Few schools had experience with remote learning. Even high functioning suburban and private schools had to devise curricula and set up virtual classrooms on the fly. Many bigger urban districts—with slow-moving bureaucracies and powerful unions—barely tried at all during the spring. In cities where public schools barely functioned for many students in normal circumstances, closures effectively ended education.
But even with engaged parents, even in schools with committed teachers who offered hours of live online instruction every day— such as the one our kids attended—virtual school simply didn’t work very well.
The problems were obvious and unfixable. Smaller kids became bored and lost interest. Perhaps two hours of “school” each day was all they could handle. For older children, the extra screen time worsened galloping technology addictions. Everyone missed the chance to move and play with friends at recess.
Within months, the crisis was apparent. “Thousands of students in SC aren’t doing their school work. Some have completely ghosted,” a newspaper in South Carolina reported in May.12 The longer the closures went, the larger the gaps became.

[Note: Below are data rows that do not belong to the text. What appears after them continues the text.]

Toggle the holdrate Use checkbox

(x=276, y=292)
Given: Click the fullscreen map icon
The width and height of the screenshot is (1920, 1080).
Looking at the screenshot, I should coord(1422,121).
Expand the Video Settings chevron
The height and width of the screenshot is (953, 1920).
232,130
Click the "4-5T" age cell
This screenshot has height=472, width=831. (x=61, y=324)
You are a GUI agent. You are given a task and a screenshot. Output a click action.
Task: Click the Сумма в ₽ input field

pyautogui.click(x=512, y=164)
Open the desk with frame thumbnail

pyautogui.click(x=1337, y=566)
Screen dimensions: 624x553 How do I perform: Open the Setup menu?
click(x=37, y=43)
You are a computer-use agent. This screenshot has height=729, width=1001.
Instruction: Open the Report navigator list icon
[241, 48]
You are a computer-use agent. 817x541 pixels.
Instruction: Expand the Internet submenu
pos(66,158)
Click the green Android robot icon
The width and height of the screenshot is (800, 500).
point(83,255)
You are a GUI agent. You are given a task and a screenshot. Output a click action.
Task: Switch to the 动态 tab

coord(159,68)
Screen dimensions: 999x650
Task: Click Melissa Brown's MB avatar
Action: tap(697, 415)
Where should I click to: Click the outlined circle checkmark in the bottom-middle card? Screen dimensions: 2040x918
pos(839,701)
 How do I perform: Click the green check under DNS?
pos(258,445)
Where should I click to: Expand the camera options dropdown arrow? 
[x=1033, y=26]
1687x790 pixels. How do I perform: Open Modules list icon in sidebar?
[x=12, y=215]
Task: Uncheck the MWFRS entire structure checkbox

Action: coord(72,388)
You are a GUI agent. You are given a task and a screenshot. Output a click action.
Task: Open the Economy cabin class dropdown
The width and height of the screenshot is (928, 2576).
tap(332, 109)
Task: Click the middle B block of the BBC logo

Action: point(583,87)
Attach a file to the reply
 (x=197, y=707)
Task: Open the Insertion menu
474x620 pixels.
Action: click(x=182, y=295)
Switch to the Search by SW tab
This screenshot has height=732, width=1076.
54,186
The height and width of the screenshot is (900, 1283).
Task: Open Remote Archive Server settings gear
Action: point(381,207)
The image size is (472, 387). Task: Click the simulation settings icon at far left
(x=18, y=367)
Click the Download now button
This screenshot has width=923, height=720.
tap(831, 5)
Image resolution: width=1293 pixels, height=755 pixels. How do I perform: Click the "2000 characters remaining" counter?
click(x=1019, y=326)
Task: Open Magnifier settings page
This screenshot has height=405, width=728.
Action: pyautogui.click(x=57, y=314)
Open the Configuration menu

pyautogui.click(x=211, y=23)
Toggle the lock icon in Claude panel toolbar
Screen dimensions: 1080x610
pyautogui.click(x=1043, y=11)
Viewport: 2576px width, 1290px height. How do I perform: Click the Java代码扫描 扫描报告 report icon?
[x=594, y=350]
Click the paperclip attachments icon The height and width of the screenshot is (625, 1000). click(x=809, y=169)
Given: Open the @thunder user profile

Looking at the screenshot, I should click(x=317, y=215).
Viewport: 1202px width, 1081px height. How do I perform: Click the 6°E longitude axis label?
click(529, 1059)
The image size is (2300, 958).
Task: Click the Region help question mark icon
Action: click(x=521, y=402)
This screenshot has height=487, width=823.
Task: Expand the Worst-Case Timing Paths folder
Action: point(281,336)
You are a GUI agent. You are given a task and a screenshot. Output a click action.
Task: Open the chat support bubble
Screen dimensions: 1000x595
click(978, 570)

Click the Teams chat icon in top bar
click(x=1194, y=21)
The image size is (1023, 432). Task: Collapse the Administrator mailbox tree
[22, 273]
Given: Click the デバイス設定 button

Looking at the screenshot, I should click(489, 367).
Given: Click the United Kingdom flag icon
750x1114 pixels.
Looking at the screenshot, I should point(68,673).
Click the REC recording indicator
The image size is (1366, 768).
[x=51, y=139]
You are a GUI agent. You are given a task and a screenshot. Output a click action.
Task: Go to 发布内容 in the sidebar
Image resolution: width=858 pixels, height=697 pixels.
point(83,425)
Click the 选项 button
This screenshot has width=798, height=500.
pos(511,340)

Teachers’ unions took advantage of the fear and confusion to lead a drive against in-person school reopenings. At first, they simply wanted to keep public schools closed through spring 2020. But by June, the unions were hinting they would try to keep schools closed at least through the fall.
They began to emphasize the risk to teachers, ignoring the reality that a study out of Sweden, where schools had remained open, had shown teachers were at no more risk than the average adult. As the Swedish Public Health Agency reported on July 14, “Compared to other professions, the relative risk among teachers in daycare, primary and secondary school were close to one, indicating no increased risk of exposure or infection.”
Later studies showed that teachers were actually safer with schools open, because children were so unlikely to spread the virus.
The same paper also compared children in Sweden to those in Finland, where schools had remained closed, and found no difference in infection rates between the two countries. “Closure or not of schools had no measurable direct impact on the number of laboratory-confirmed cases in school-aged children in Finland or Sweden,” the report explained.
Yet the growing evidence base and international reopenings didn’t matter in the United States. By late June, many cities and states, especially those run by Democratic mayors and governors, backed away from in-person schooling for the 2020–2021 school year. A few big school districts announced plans for classroom teaching. Others hesitated or suggested they would leave the decision to parents.